> [Recorded data]
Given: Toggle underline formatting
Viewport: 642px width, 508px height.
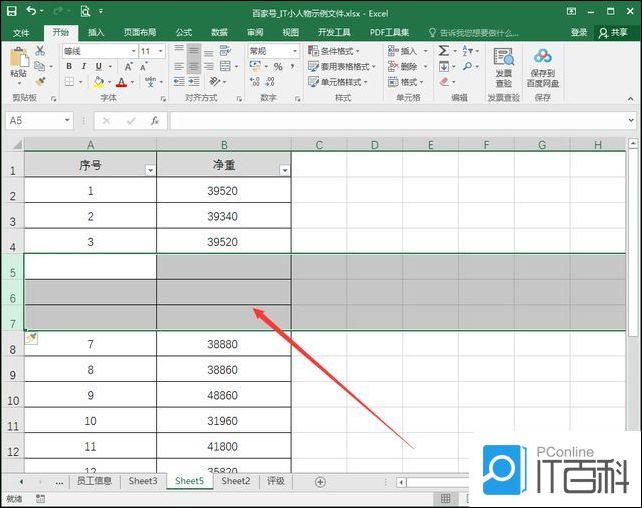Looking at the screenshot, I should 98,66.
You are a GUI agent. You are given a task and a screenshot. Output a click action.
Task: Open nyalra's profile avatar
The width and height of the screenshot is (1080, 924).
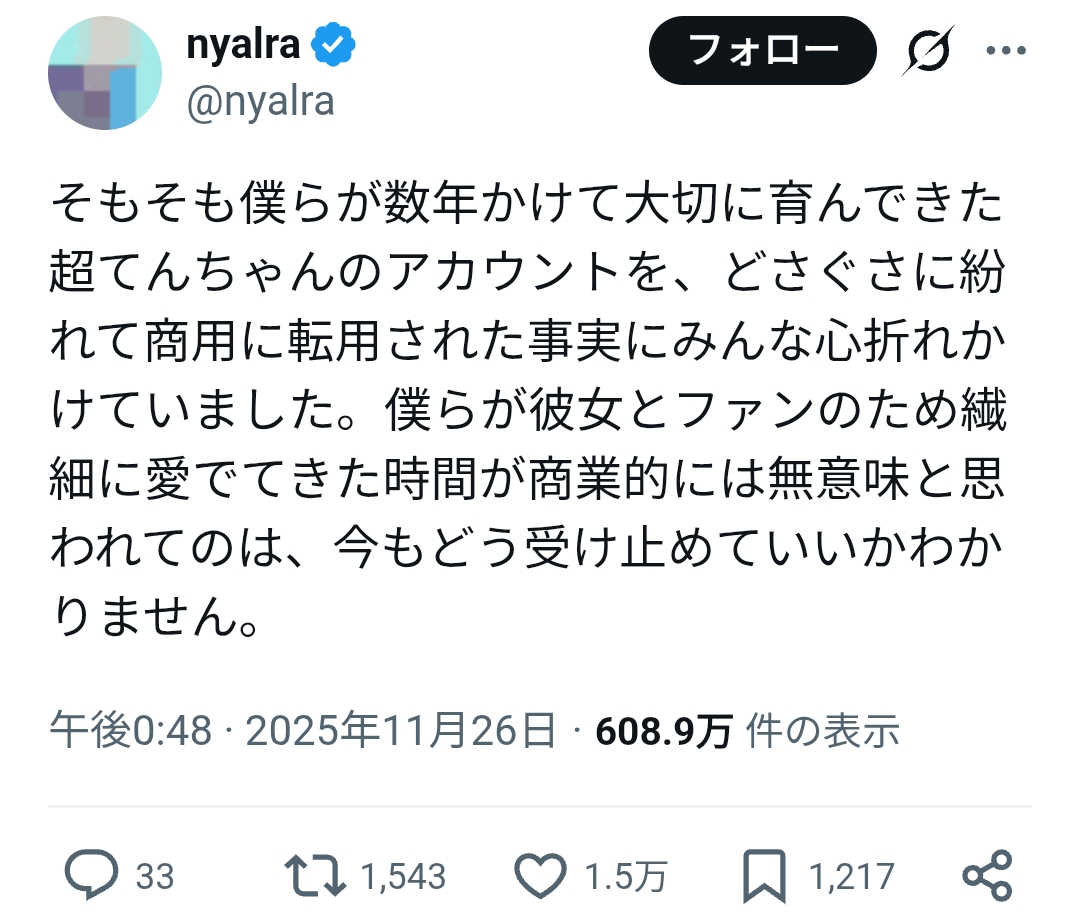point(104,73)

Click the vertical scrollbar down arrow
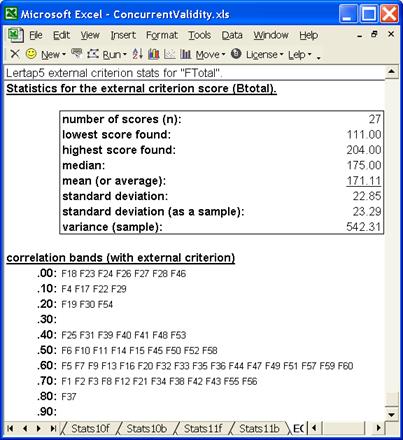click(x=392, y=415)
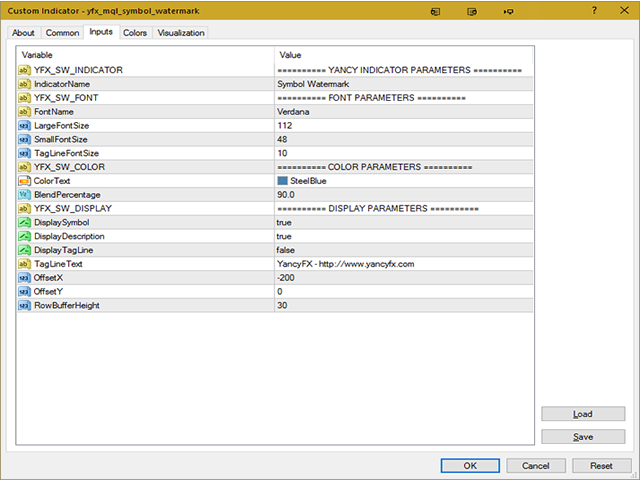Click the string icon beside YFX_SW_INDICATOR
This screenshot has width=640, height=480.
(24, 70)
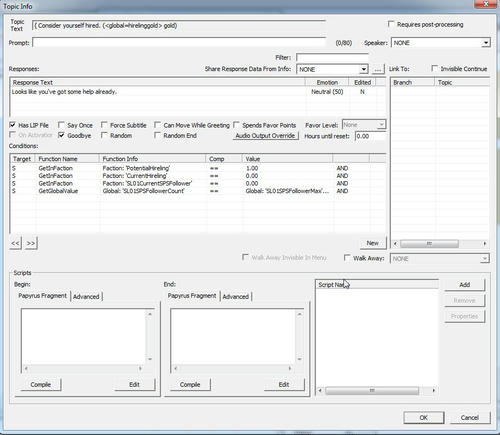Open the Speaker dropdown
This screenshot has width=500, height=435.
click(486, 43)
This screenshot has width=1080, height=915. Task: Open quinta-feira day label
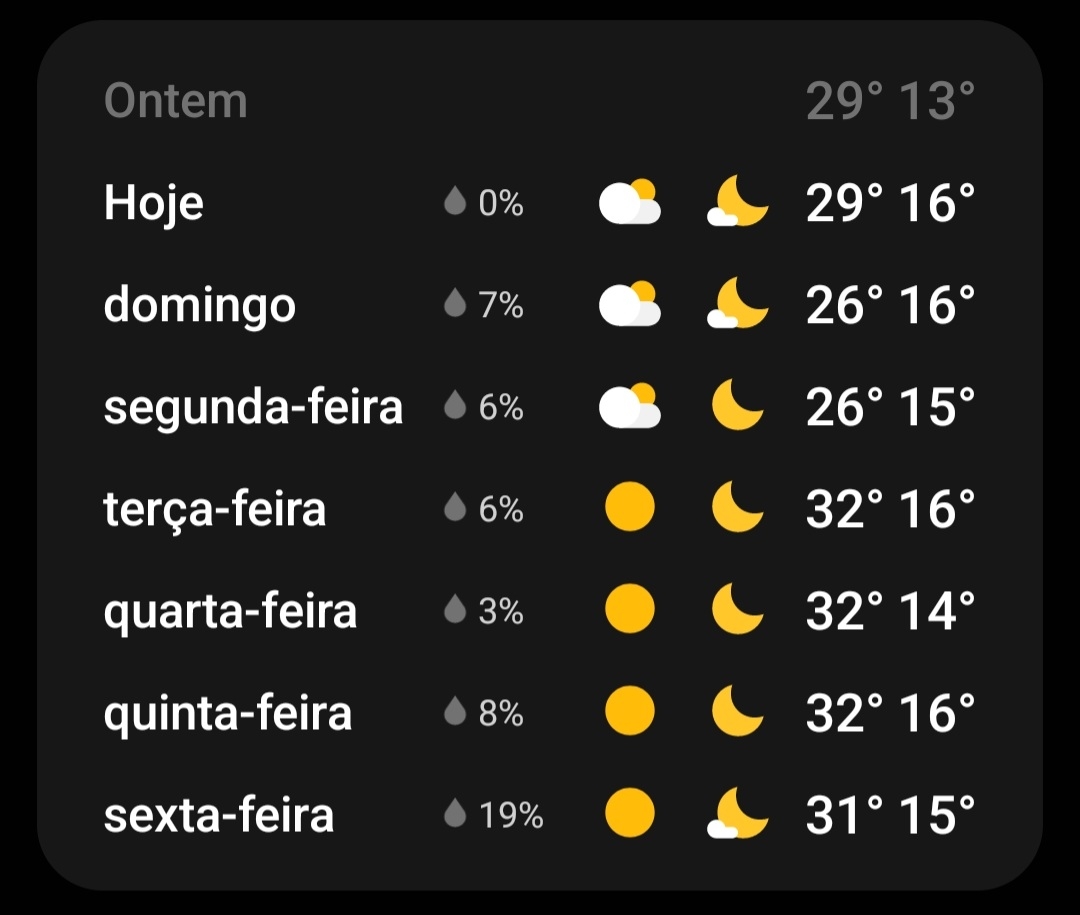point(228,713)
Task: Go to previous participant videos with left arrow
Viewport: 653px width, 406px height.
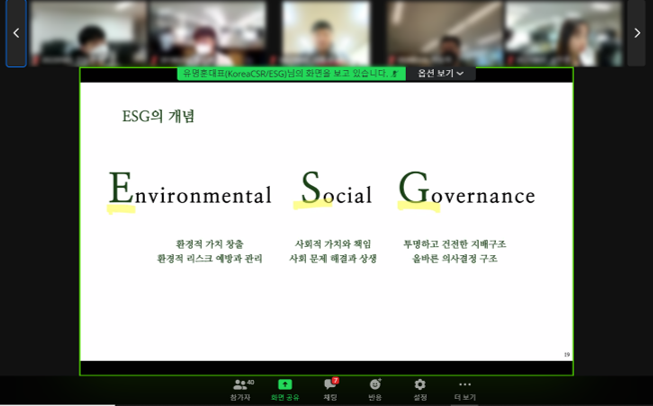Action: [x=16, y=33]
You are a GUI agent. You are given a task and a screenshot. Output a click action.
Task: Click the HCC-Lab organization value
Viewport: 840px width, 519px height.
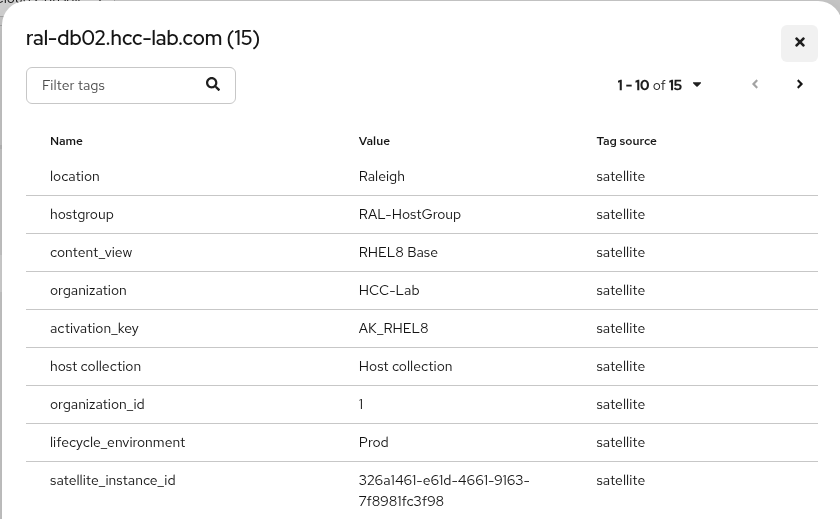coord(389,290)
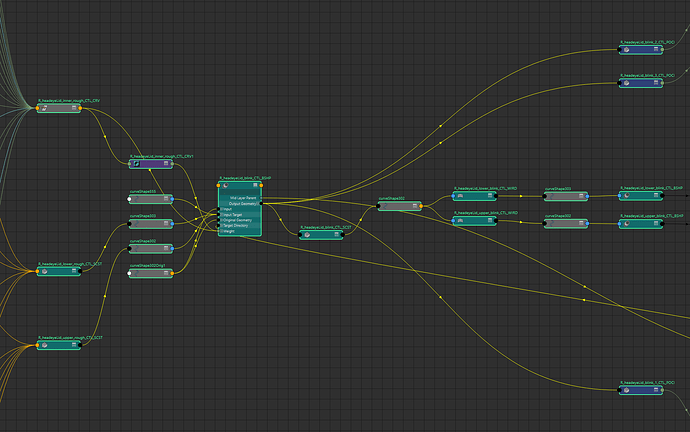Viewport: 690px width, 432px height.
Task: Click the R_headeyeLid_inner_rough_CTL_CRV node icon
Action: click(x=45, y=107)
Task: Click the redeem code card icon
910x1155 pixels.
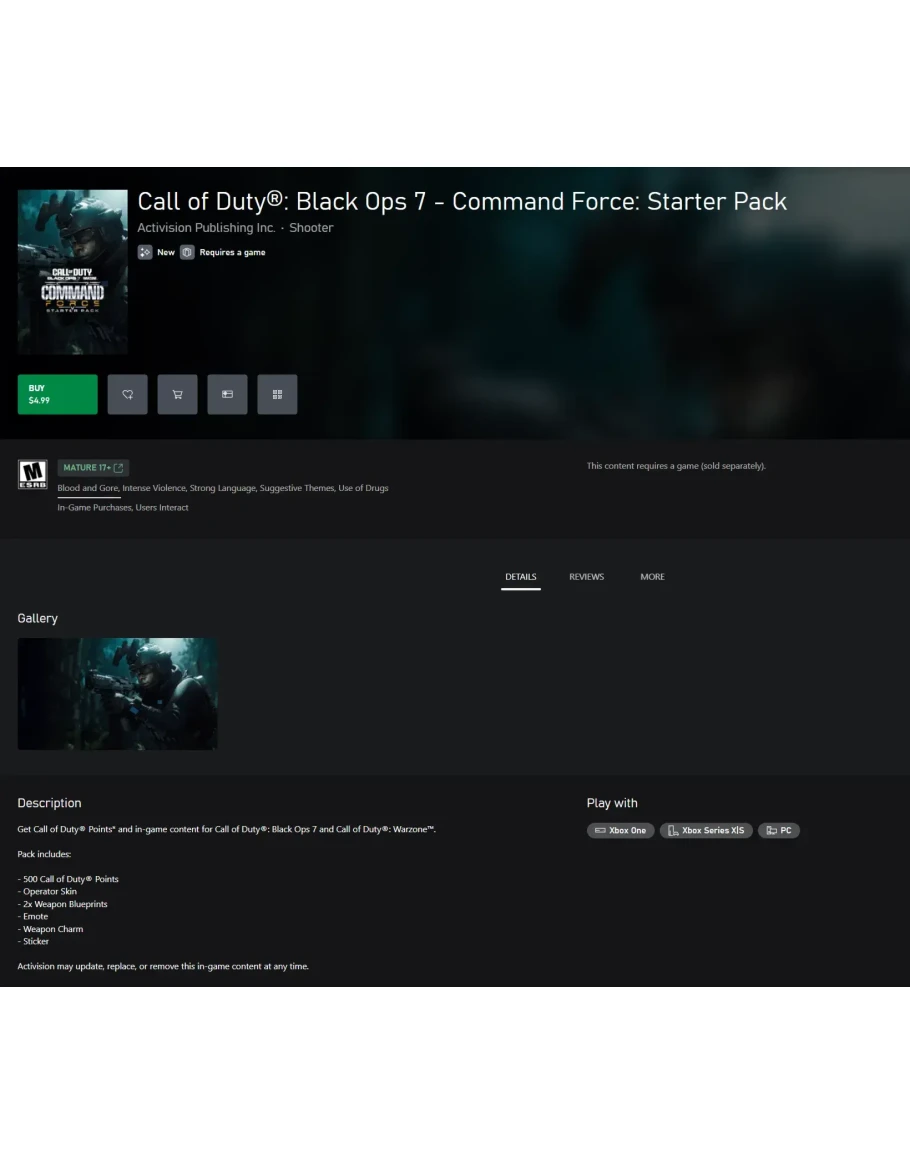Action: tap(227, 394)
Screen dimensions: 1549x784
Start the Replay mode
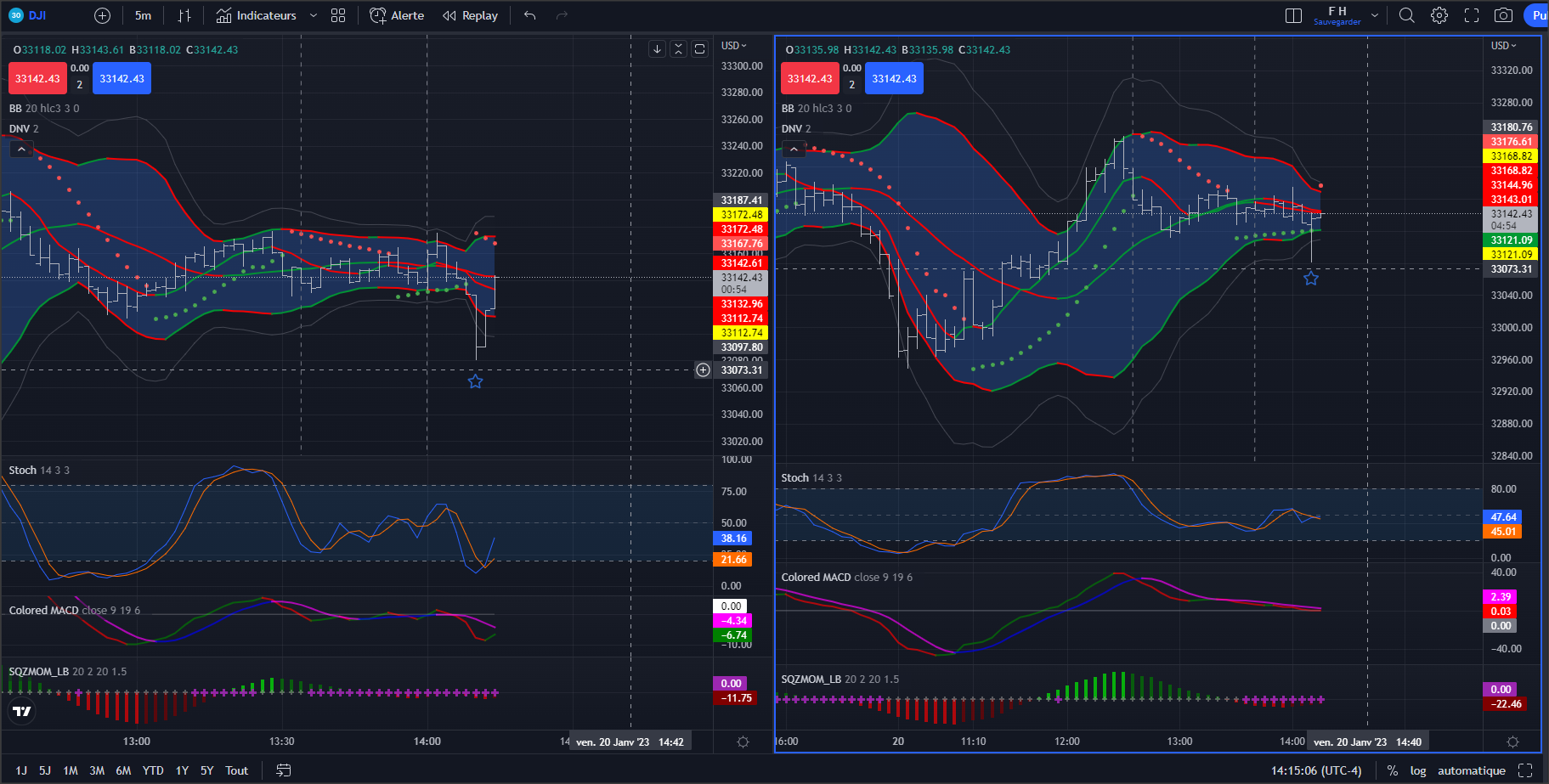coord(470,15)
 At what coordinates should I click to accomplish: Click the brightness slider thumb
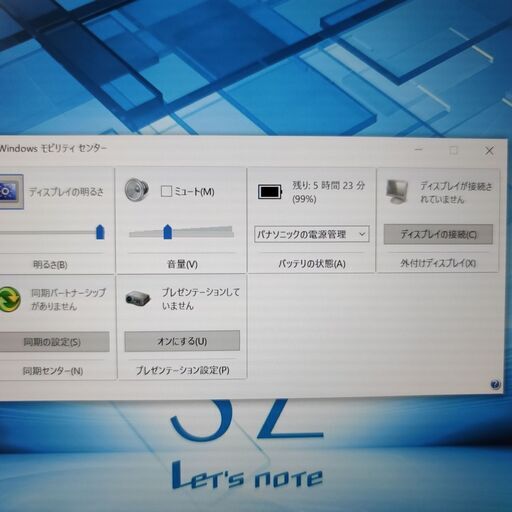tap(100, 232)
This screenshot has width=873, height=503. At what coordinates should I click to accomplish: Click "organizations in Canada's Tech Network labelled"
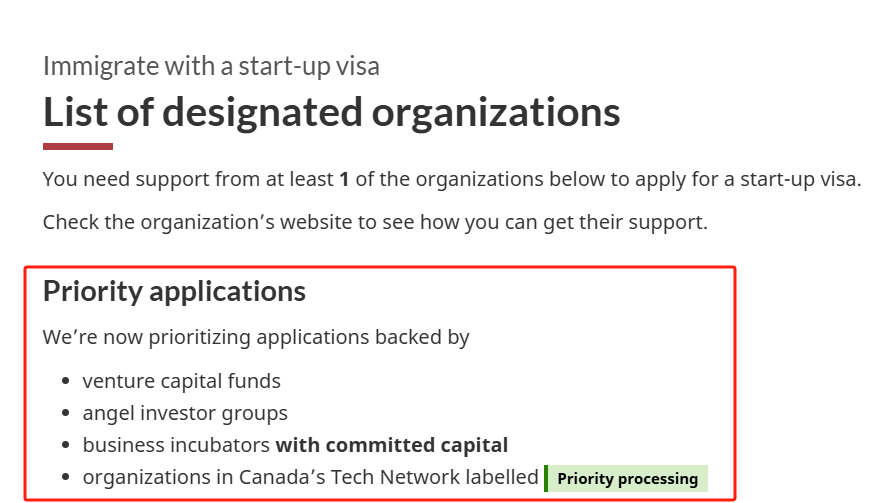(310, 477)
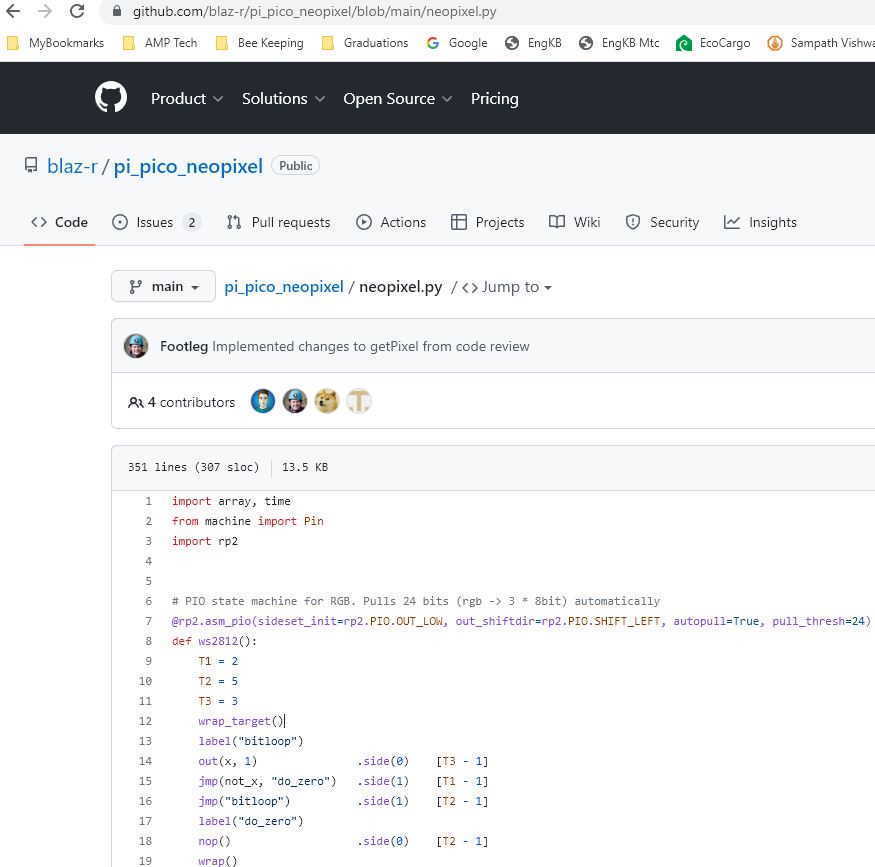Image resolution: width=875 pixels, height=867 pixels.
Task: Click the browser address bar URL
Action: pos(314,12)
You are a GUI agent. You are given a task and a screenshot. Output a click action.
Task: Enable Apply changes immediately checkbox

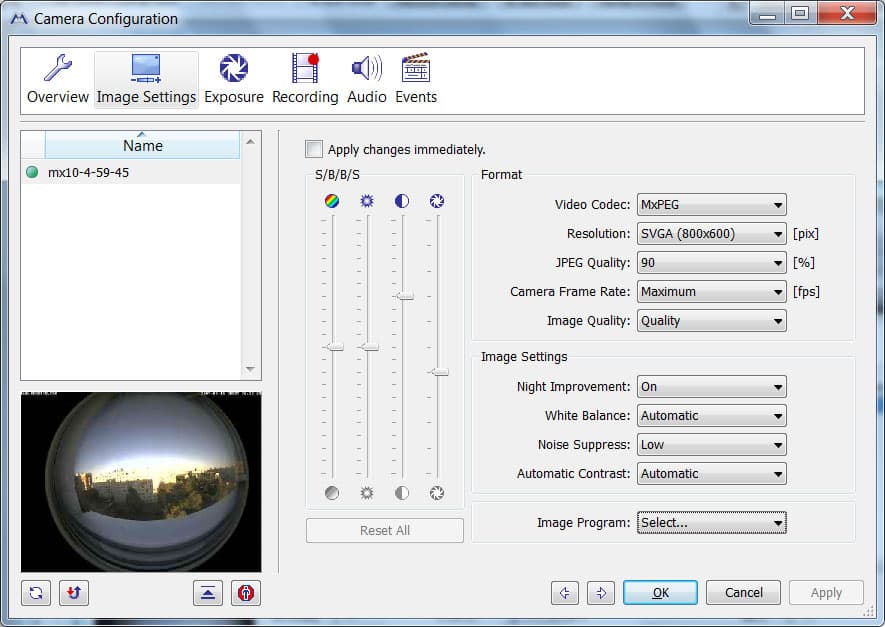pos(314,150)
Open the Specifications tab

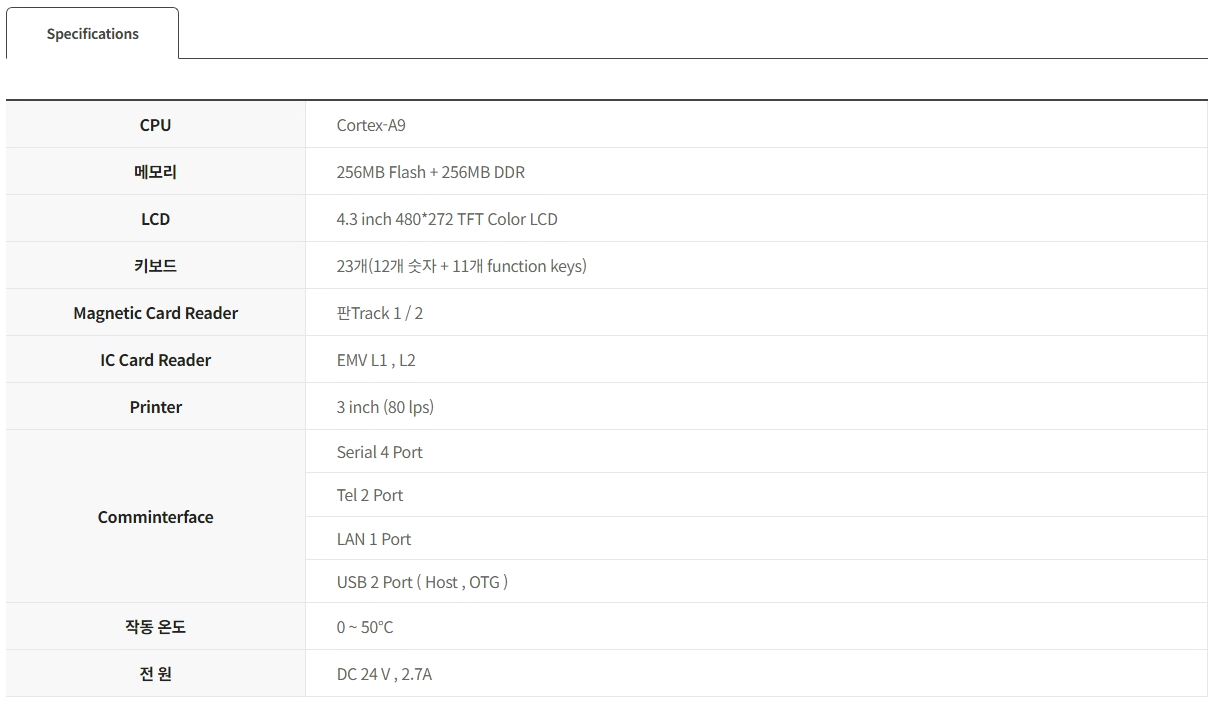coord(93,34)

> [Exercise]
Leave the pictures out, and please copy only the lines from the one with "Task: Enable Apply" through the end of the listing.

> [Reply]
Task: Enable Apply changes immediately checkbox

pos(314,150)
Open the Specifications tab

coord(93,34)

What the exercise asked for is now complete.